Klimawandel, Luftverschmutzung und der Verlust von Biodiversität – das sind aktuell heiss diskutierte Probleme im Umweltbereich. Um solche und andere auf Marktversagen zurückzuführende Umweltprobleme zu lösen, greift der Staat auf unterschiedlichste Regulierungsinstrumente zurück. Dabei wird der Wirksamkeit und der Effizienz solcher Massnahmen oft zu wenig Aufmerksamkeit geschenkt.

Ökonomen plädieren deshalb grundsätzlich für Lösungen, die Umweltprobleme über den Preismechanismus angehen. Beispiele dafür sind Steuern oder die Vergabe von handelbaren Nutzungsrechten. Denn zumindest in der Theorie führen diese marktwirtschaftlichen Instrumente dazu, dass die Verursachenden die Kosten ihrer Schäden tragen.

Marktwirtschaftliche Instrumente schwierig umzusetzen

In der Praxis sind marktwirtschaftliche Instrumente aber oft schwierig umzusetzen, beispielsweise weil manche dafür benötigten Informationen fehlen. Deswegen lassen sich die ökonomisch effizienten Preise und Mengen von Umweltgütern in der Regel nicht genau bestimmen. Eine weitere Herausforderung sind grenzüberschreitende und globale Umweltprobleme. Diese gehen per Definition über den Geltungsbereich von nationalen Regulierungen hinaus. Auch kann die Umsetzung marktwirtschaftlicher Instrumente am Widerstand der nationalen Politik scheitern.

Die in der Schweiz am häufigsten eingesetzten Massnahmen sind denn auch nicht marktwirtschaftlicher Art, sondern Subventionen, die per Definition nicht dazu führen, dass Verursachende für ihre Schäden aufkommen (siehe Abbildung 1). Stattdessen wird der Umstieg auf umweltfreundlichere Alternativen durch den Staat finanziell gefördert. Ein Beispiel dafür sind etwa Fördergelder für nachhaltige Heizungssanierungen, die von manchen Kantonen ausgerichtet werden.
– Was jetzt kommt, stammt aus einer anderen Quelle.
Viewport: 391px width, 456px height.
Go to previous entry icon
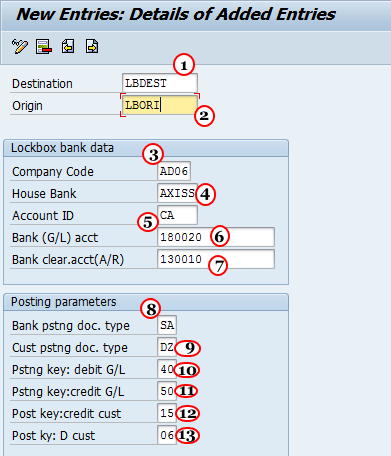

Seltener kommen freiwillige Ansätze zur Anwendung, worunter die Organisation für wirtschaftliche Zusammenarbeit und Entwicklung (OECD) Verpflichtungen von Unternehmen oder Industrien versteht, mit ihren Umweltbemühungen über die gesetzlichen Vorgaben hinauszugehen. Auch handelbare Genehmigungen, die unter anderem zur Zuteilung von Emissionen und knappen Ressourcen oder Ausbeutungsrechten verwendet werden, kommen in der Schweiz kaum zu Einsatz.

Abb. 1: Subventionen waren gemäss der OECD im Jahr 2024 in der Schweiz die am häufigsten eingesetzten Regulierungsinstrumente im Umweltbereich

INTERAKTIVE GRAFIK
Anmerkung: Die «Policy Instruments for the Environment (PINE)»-Datenbank der OECD enthält keine Vorschriften (z. B. Grenzwerte, Verbote und technische Standards). Für die Schweiz sind aktuell 87 Instrumente auf Bundesebene erfasst, wobei 18 als inaktiv bezeichnet werden. Die Einträge werden weder regelmässig aktualisiert, noch sind sie vollständig.
Quelle: Swiss Economics auf Basis OECD-PINE-Daten / Die Volkswirtschaft

Der Best-Practice-Leitfaden

Da die Wahl und die Ausgestaltung von Regulierungsinstrumenten weitreichende Auswirkungen auf Gesellschaft und Wirtschaft haben, ist der Grundsatz einer wirksamen und effizienten Ausgestaltung unter anderem in der Bundesverfassung verankert.[1] Diesen Grundsatz einzuhalten, lohnt sich auch bei der Entwicklung von Lösungsansätzen für dringliche Umweltprobleme.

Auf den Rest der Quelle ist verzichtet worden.